QUOTE(cubin' @ Sep 6 2007 said:


> any differences in the game at all?


No. Not a bit.


----------



## hollabackitsobi (Sep 7, 2007)

Oh, you still need to patch it on R4? Weak. Where's that firmware...


----------



## HelloKitty (Sep 7, 2007)

great game.. there aren't enough campaigns though


----------



## JacobReaper (Sep 7, 2007)

QUOTE(pkprostudio @ Sep 6 2007 said:


> QUOTE(cubin' @ Sep 6 2007 said:
> 
> 
> > any differences in the game at all?
> ...



lol.. then im not gettin the US one,


----------



## zi70410 (Sep 7, 2007)

do u still have to patch it?


----------



## HelloKitty (Sep 7, 2007)

QUOTE(zi70410 @ Sep 6 2007 said:


> do u still have to patch it?



The answer is in the 3rd post


----------



## GeekyGuy (Sep 7, 2007)

QUOTE(pkprostudio @ Sep 6 2007 said:


> Great news everybody:
> 
> This works with the E version save!



Cool. Glad to hear it.


----------



## HopOnRocks (Sep 7, 2007)

Has anyone gotten this game to work on a M3 SD slim yet?
What settings did you use?


----------



## staticfritz (Sep 7, 2007)

So I'm using G6 Lite, Slot 2, and I don't know what to do.  Should I replace the Arm 7, and if I do, is it between (e) and (u)?  Do I need to apply a save file, and where do I find it?

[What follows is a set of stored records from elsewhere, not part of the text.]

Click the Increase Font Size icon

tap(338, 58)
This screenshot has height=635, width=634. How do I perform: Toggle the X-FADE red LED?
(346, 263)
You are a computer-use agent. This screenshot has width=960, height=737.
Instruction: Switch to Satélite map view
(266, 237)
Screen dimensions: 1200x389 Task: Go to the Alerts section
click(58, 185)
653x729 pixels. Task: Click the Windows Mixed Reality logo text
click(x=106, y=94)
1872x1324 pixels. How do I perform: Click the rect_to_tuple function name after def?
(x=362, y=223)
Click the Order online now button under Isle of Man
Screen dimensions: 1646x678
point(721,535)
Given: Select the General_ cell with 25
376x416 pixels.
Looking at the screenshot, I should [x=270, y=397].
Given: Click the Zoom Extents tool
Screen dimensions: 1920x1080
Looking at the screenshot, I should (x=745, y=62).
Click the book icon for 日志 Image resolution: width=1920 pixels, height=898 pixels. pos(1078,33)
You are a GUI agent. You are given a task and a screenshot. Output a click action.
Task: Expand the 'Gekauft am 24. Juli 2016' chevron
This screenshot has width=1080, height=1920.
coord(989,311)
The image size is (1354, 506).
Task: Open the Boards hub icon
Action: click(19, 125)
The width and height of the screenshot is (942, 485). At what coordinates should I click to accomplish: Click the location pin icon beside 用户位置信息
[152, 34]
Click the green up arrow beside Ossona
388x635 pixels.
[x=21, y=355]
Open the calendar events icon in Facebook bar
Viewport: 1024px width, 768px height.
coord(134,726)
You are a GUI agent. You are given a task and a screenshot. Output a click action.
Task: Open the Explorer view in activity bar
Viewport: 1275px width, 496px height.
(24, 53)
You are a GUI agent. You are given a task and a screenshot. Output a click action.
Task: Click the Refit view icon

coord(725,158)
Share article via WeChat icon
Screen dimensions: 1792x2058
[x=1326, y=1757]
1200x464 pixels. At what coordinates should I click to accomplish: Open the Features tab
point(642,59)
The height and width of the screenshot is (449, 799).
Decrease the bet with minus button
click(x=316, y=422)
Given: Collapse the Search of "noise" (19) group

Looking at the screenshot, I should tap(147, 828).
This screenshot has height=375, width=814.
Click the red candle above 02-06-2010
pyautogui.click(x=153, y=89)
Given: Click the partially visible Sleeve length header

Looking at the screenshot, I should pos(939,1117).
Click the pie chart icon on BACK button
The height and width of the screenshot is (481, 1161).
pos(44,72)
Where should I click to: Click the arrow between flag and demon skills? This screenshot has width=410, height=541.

Dammit, why can't G6 update their firmware.  I can't play Megaman Pegasus, Madden 08, Tiger Woods 08...


----------



## guardian_457 (Sep 7, 2007)

how do u patch this for r4? i dunno what firmware to use


----------



## xtreme_power (Sep 7, 2007)

I ain't patchin' nutin'

I hate the R4


----------



## Maikel Steneker (Sep 7, 2007)

You guys just need to unpack the rom, replace ARM7.BIN with one from the Japanese rom of Simcity or Hoshigami and repack it. It will work like a charm on the R4.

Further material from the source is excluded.